Next steps: measuring reading progressResearch 18 Jan 2016 3 minute read
Monitoring progress in literacy requires the international cooperation of the education community, as Ross Turner explains.
Next steps: measuring reading progress
The ability to provide meaningful measures of reading growth in students across the globe will be critical to making progress toward the United Nations Sustainable Development Goals (SDGs).
The international community needs to be able to measure progress towards the education goals, but currently doesn’t have the tools to do so. Our challenge is to develop these tools.
An essential step in developing an effective measurement of reading ability is to describe it on a continuum; that is to develop a learning metric for reading. The learning progression that this describes, however, needs to recognise differences that may exist in this progression across various languages. Students’ advancement along the continuum is affected by factors such as school readiness, resources, health, learning opportunities, effectiveness of teaching strategies, and so on.

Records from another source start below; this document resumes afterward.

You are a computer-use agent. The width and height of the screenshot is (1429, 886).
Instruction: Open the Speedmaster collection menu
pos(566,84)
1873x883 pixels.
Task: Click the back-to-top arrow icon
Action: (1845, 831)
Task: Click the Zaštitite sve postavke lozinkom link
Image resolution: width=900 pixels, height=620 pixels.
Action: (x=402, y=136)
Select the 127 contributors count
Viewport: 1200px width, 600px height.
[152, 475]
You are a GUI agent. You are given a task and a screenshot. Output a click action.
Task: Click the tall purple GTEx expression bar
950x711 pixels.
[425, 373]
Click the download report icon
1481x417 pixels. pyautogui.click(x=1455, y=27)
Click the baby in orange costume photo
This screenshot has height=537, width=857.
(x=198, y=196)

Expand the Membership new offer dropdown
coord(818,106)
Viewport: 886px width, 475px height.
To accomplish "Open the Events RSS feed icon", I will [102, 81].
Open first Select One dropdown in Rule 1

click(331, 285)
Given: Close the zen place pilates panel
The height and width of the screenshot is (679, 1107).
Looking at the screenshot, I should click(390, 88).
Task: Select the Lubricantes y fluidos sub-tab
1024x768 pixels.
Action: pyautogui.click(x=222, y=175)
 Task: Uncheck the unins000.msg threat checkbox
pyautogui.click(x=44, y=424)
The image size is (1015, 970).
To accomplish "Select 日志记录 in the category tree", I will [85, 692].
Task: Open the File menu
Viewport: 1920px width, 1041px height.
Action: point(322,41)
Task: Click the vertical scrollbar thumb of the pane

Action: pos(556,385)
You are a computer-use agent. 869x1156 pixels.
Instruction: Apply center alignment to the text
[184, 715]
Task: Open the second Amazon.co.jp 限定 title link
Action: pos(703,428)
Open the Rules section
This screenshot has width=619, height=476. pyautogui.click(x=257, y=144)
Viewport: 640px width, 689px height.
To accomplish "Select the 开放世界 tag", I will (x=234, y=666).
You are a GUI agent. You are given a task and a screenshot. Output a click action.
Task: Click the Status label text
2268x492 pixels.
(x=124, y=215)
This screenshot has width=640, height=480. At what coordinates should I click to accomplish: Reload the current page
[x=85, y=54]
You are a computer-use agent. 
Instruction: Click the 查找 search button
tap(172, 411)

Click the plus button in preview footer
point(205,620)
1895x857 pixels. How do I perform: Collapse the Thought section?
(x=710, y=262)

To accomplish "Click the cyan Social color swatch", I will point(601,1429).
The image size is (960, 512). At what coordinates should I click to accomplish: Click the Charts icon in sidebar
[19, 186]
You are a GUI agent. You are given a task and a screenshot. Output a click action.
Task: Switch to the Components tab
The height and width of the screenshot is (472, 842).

The resulting global tool for the measurement of reading ability should be able to identify individuals’ small learning steps and growth over time, and also compare progress made by different groups, as well as progress against defined achievement benchmarks. It should also provide information that indicates where learning interventions should be targeted.
Measuring reading growth
ACER’s Centre for Global Education Monitoring (GEM) is working on such a global metric for describing and quantifying reading growth.
The GEM Centre has compiled more than 500 reading items from assessments conducted in Australia, Europe, Asia-Pacific, Africa and America. Some of those assessments provide good measures of the difficulty of items they use, but there is currently no comparative information that allows us to locate the data from different assessment programs on the same scale.
The GEM work suggests that a global tool for reading could take account of both the unconstrained skills that continue to develop, like reading comprehension and vocabulary development, and the constrained skills that can be learned quickly and mastered entirely, such as alphabet knowledge, phonological awareness and concepts of print.
Different global contexts
To be most useful, measurements need to be comparable across different contexts. A global tool for reading needs to provide measurements of progress that mean the same in Afghanistan, Angola or Australia. It also needs to provide measurements that are meaningful and help policy makers and teachers see what needs to come next in the learning venture.
The GEM Centre has developed some components of a draft learning metric. The next step is to validate these in a range of countries, and undertake further work to build mechanisms for aligning existing national, regional or international assessments with the global metric.
For this work to be most effective, and to meet the 2030 United Nations SDGs, it must be done in partnership with the global development sector.